On the afternoon of March 6, 2014, Gregory Zullo, a 21-year-old African American male, had just finished his work shift at his place of employment in the Town of Killington and was driving to the Town of Wallingford to see a friend. State Trooper Lewis Hatch was parked at a gas station when Mr. Zullo drove by. Trooper Hatch pulled out, followed for some distance, and then activated his emergency lights and stopped Gregory Zullo. Hatch claimed that he noticed air freshener, Visine, and detected a faint odor of marijuana, small quantities of which had recently been decriminalized in Vermont. Zullo provided his license and registration as required and said that he had smoked marijuana three days before. He did not appear at all impaired, nor did Hatch bring the drug detection dog he had in his vehicle to Zullo’s car.
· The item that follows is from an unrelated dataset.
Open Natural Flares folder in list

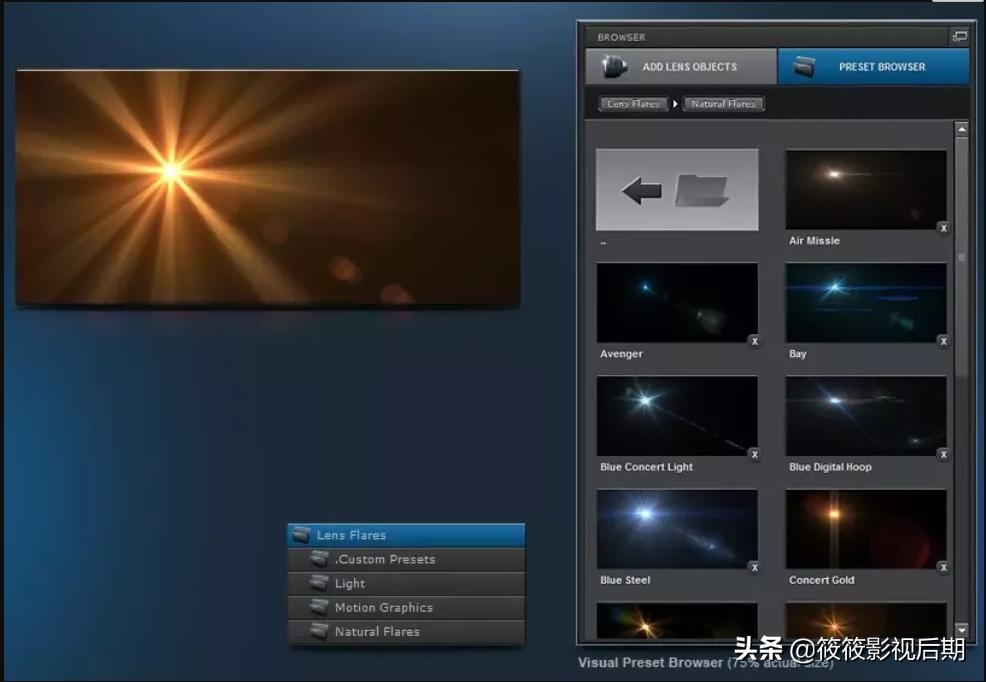[x=406, y=631]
Nevertheless, he ordered Zullo out of the car.

It was only after Zullo was out of the car that Hatch told him that he stopped the car because snow partially obscured the registration sticker affixed to the car license plate, although the plate itself was not obscured. At the time of the stop, there was no law requiring that the sticker must always be visible. While Zullo consented to the search of his person, he declined to permit a search of the car. With that, Trooper Hatch said he would have the car towed and get a search warrant. While Zullo walked and hitchhiked to his home eight miles away, Hatch obtained the search warrant. The search revealed a metal grinder and a small pipe with residue later identified as marijuana, but no evidence of a criminal offense. Several hours later, the car was released to Zullo after he paid a $150 towing fee. No charges were brought, as no crime had been committed.
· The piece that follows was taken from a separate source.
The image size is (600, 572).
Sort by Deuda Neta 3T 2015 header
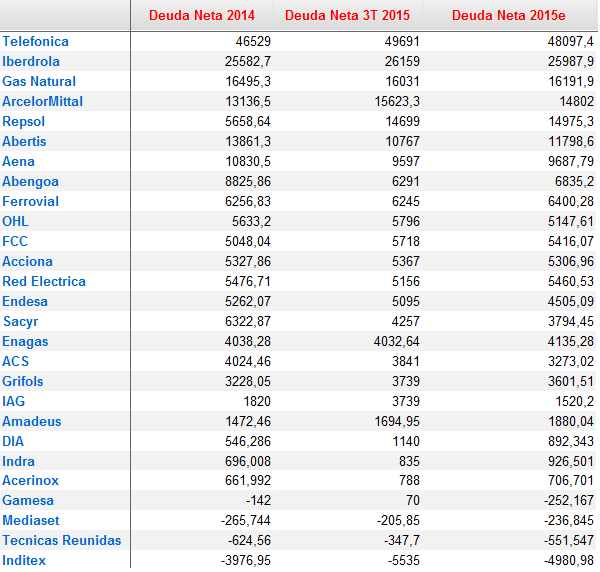pyautogui.click(x=347, y=15)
Gregory Zullo then brought a suit for declaratory relief and monetary damages for violations of his rights, including the unlawful stop without reasonable suspicion, the unlawful exit order without reasonable suspicion of danger or the commission of an offense, and the unlawful seizure and search of the car. Following extensive litigation, the superior court granted the State’s motion for summary judgment dismissing the action.

A key issue for the Vermont Supreme Court was whether the stop violated Article 11 of the Vermont Constitution, which, like many other states, affords greater protection than the Fourth Amendment. More specifically, a key question was whether Vermont should follow the Supreme Court’s holding in Heien v. North Carolina{3} 3  Heien v. North Carolina, __ U.S. __, 135 S. Ct. 530 (2014). that reasonable suspicion to support a traffic or investigatory stop may rest upon a police officer’s reasonable mistake of law. In other words, assuming the truth of the Trooper’s assertion that he believed that the obstruction of the sticker on the plate was a violation, should that excuse the ensuing stop, search, and seizure?

NACDL argued that applying Heien would inhibit the courts from protecting individuals from unlawful searches and seizures, especially in light of “the systemic and pervasive role that race plays in the criminal justice system and in police officers’ perception of criminality.”{4} 4  NACDL brief, page 5. The brief then proceeded to produce a litany of research establishing that race-based inequities are entrenched in Vermont law enforcement, and argued that implicit bias among law enforcement officers often results in disproportionate targeting of racial minorities. A rule that would inoculate the state against liability when police officers are permitted to conduct searches and seizures based upon erroneous understandings of the law would serve to exacerbate disproportionate impacts on communities of color.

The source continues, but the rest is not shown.